Work required:
Please retype the line that contains "Image resolution: width=828" and all lines that follow it to the end of the entries below, exactly as they stand, with nothing added.
--- Input Enclosed Below ---
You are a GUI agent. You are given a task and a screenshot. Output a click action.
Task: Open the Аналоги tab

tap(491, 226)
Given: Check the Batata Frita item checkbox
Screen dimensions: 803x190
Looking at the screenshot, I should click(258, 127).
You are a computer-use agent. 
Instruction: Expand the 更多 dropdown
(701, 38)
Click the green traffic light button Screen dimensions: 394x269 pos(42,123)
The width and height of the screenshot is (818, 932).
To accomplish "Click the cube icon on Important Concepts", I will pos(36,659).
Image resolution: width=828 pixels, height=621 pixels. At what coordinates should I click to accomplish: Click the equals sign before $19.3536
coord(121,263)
--- End of Enclosed Input ---
Exercise response:
Image resolution: width=828 pixels, height=621 pixels. At what coordinates should I click to accomplish: Click the equals sign before $19.3536
coord(121,263)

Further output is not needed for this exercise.